## CONSIGNE A
Relevez toutes les heures de la journée indiquées dans le texte sur la vie du salaryman au Japon.

::::::::

La dure vie du salaryman au Japon

Bon, pendant que je vis
ma housewife de vie de flemmarde…

  • … ah ça, Mimi, tu peux le dire, t'as la
    belle vie! Je t'envie Mimi!

Une camarade salariée,
sur skype, qui pense sans doute que s'occuper de petits enfants
c'est comme trier des papiers dans son bureau, on les range dans un
tiroir et ils n'en bougent plus.

… le père de mes
enfants, le mari de la housewife, donc, va gagner l'argent de la
famille dès poltron minet (9h00 du matin au plus tôt). C'est donc
par lui que me parviennent des nouvelles de ce nouveau monde qui est
le nôtre, et encore… étant donné qu'il travaille avec des
Français et ne parle pas japonais, sa connaissance à lui de ce
monde là est également modeste et limitée.

Dans sa boîte en tout
cas, ça n'est pas, par certains aspects, la furie furieuse du modèle
laborieux japonais qu'on nous avait promis. A arrive vers 9h30 et
repart vers 19h00, ce qui est semble raisonnable pour un cadre en
informatique…

  • Surtout vu son
    salaire!

::::::::

## CONSIGNE B
Recopiez à l'identique, dans le listing, tout ce qui va de la ligne contenant « The width and height of the screenshot is (1000, 746). » jusqu'à la fin du listing.

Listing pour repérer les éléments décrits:
::::::::

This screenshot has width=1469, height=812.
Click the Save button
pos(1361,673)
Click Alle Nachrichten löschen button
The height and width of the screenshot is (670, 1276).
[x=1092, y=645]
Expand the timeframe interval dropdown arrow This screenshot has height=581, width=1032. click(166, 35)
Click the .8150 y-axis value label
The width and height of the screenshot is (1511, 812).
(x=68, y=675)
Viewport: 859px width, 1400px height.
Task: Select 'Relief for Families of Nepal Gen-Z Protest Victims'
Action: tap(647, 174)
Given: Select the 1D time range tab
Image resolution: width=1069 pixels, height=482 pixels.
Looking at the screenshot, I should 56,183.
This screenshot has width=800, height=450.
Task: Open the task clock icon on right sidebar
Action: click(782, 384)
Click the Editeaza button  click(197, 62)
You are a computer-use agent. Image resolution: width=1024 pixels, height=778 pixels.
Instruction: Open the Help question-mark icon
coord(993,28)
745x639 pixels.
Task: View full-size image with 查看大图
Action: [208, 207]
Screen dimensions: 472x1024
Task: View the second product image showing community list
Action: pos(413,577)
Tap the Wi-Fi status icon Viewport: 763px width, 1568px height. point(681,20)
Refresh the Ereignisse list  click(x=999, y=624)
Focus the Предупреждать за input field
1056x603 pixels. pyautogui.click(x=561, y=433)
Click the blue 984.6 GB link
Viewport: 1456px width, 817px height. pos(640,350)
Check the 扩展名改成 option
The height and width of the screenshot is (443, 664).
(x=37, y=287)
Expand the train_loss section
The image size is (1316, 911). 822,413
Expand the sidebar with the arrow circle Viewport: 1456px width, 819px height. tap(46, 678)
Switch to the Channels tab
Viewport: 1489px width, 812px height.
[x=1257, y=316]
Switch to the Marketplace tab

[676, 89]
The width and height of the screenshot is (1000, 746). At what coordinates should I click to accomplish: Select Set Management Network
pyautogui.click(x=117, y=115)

::::::::

## RÉPONSE COMPLÈTE A
9h00, 9h30, 19h00

## RÉPONSE COMPLÈTE B
The width and height of the screenshot is (1000, 746). At what coordinates should I click to accomplish: Select Set Management Network
pyautogui.click(x=117, y=115)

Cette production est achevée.